SET TASK
Reproduce every one of the records below word for word, omitting the pictures.

THE INPUT
********************

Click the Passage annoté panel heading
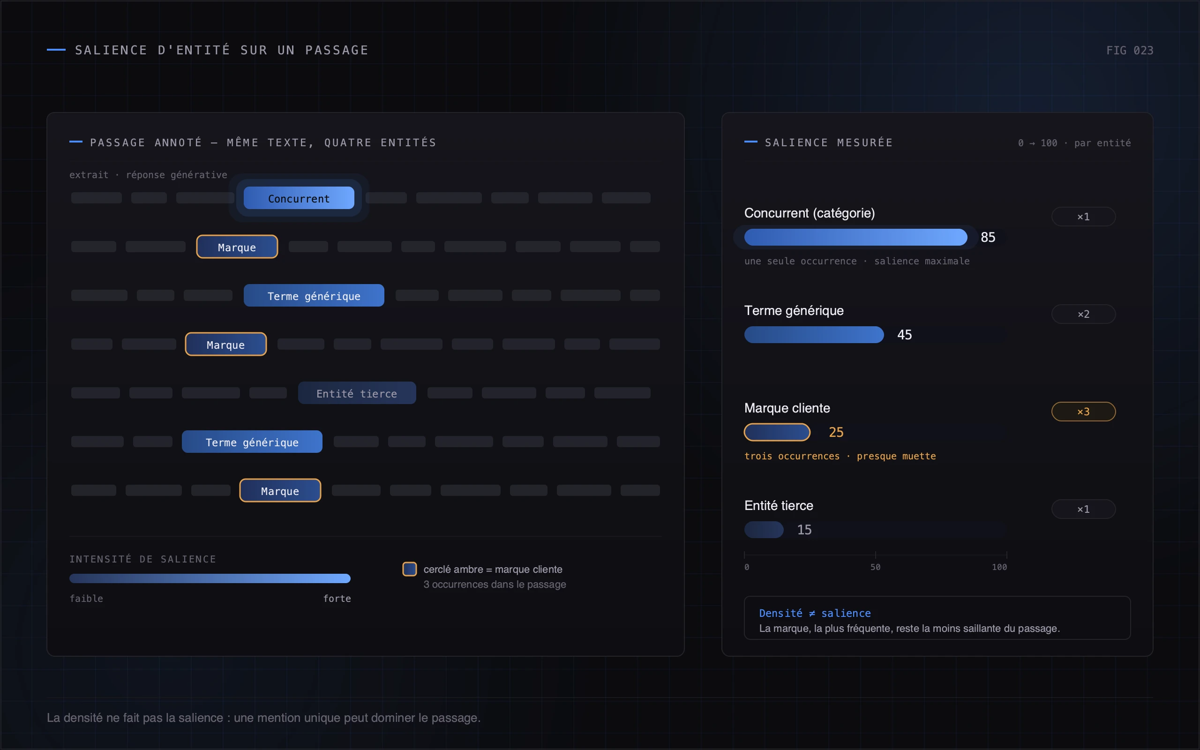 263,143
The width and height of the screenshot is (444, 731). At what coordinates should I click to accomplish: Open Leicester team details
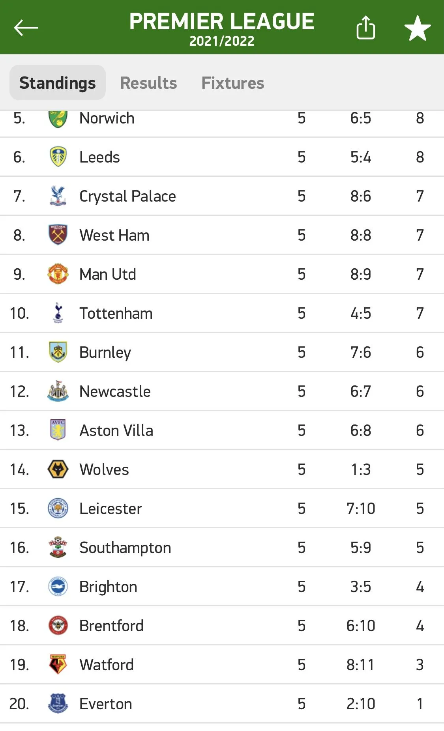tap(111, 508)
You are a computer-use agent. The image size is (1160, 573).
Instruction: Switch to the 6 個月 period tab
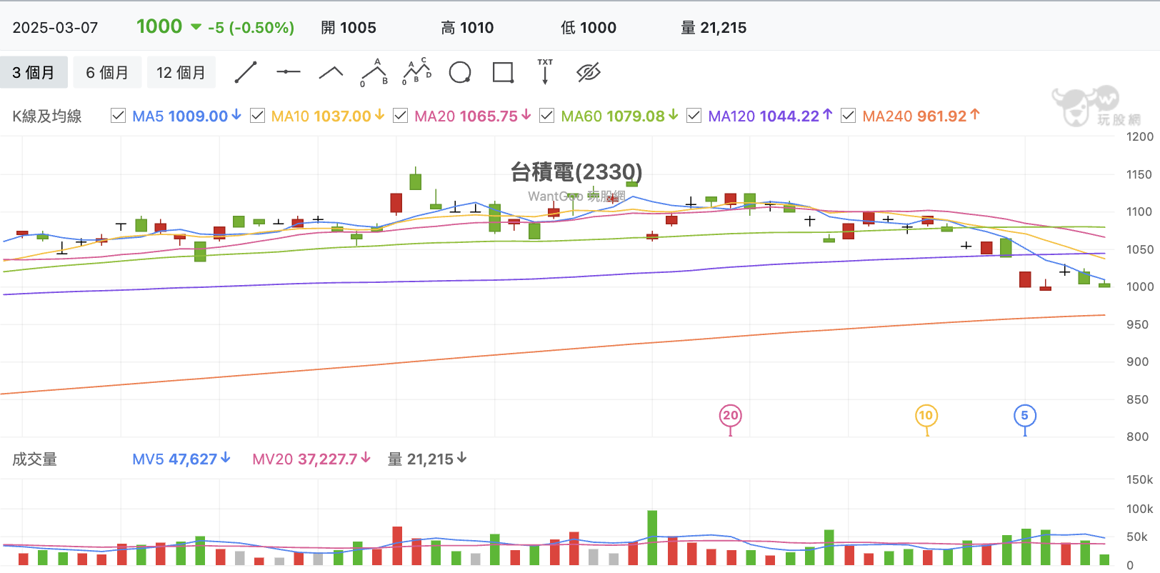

********************

CORRECT RESPONSE
Click the Passage annoté panel heading
 263,143
The width and height of the screenshot is (444, 731). At what coordinates should I click to accomplish: Open Leicester team details
tap(111, 508)
You are a computer-use agent. The image size is (1160, 573).
Instruction: Switch to the 6 個月 period tab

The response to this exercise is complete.